Here's my 2 sense worth...
With regards to ' and ", it really depends on what you are doing.
In ASP you generally put strings in "
sString = "Hello World!"
If you want an actual " in the string you have to double the " otherwise VB
will stop at the next " and throw an error.
sString = "The man said ""Hello"" to his friend."
Result: The man said "Hello" to his friend.
In SQL you generally put them in '
select * from sometable where somecolumn='somestring';
& is really (as far as I have seen) only used in concatenating VB strings.
sName = "Scott"
sString = "Your name is " & sName & "."
Result: Your name is Scott.
If you were to build a SQL query from some ASP variables, you combine them
(as you have found out now! ;-)
sSQLQuery = "select * from sometable where somecolumn='" & sString & "';"
Of course, you also need to modify SQL queries that contain strings that
contain strings, e.g:
When run, this query will break:
sString = "Ain't gonna work"
sSQLQuery = "insert into sometable(somecolumn) values('" & sString & "');"

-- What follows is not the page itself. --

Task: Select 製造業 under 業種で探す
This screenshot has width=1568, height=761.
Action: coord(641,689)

Resulting query: insert into sometable(somecolumn) values('Ain't gonna
work');
Breaks on the ' in "Ain't".
Need to modify it for SQL. SQL need to see 2 ' like VB wants 2 " in a
string to represent one.
Use a function like replace to take care of it.
This should take care of the problem...
sString = "This'll work"
sSQLQuery = "insert into sometable(somecolumn) values('" & Replace(sString,
"'", "''") & "');"
Resulting query: insert into sometable(somecolumn) values('This''ll work');
SQL will be happy with that.
One thing I have is a function that cleans up SQL strings. Something like
"FormatSQLString(sString, nLength)". When I am building a SQL query I call
this function, passing in the string (let's say from a form input) and
desired string length. The function takes care of the special characters (')

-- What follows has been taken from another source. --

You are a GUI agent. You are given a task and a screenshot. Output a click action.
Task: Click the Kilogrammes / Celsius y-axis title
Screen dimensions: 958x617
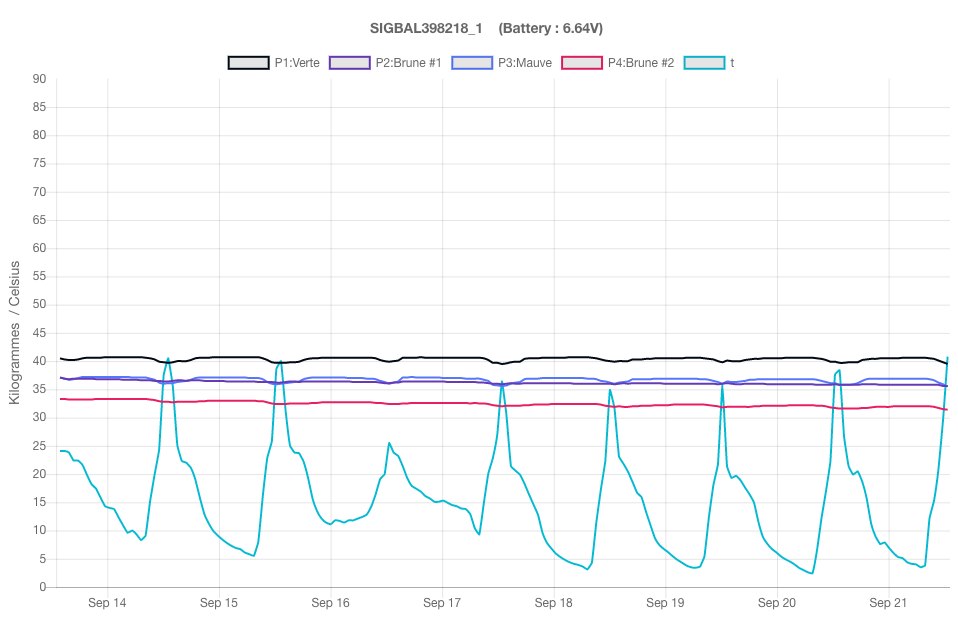click(x=15, y=333)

and truncates the string at the passed length, among other things (more to
do with SQL problems). I can go into more detail about this type of funtion
if you are interested.
Hope this answered your question Scott.
(I wish I knew about this list while _I_ was learning ASP! :-)
-Peter L
-----Original Message-----
From: Scott.Taylor@E... [mailto:Scott.Taylor@E...]
Sent: Tuesday, January 23, 2001 9:34 AM
To: ASP Databases
Cc: ASP Databases; scott.taylor@E...
Subject: [asp_databases] Re: SQL Queries to Access using Session IDs???
Wow, out of all the combinations of characters I tried to make it work, I
did
not try that one. Thanks sooo much - it worked - obviously you knew that ;)
Thanks for helping me over a hurdle. By chance is there a reference to when
and
where you would use ' or " or &, etc? I am finishing up the "ASP in 21 Days"
but
it leaves me a bit confused on some topics.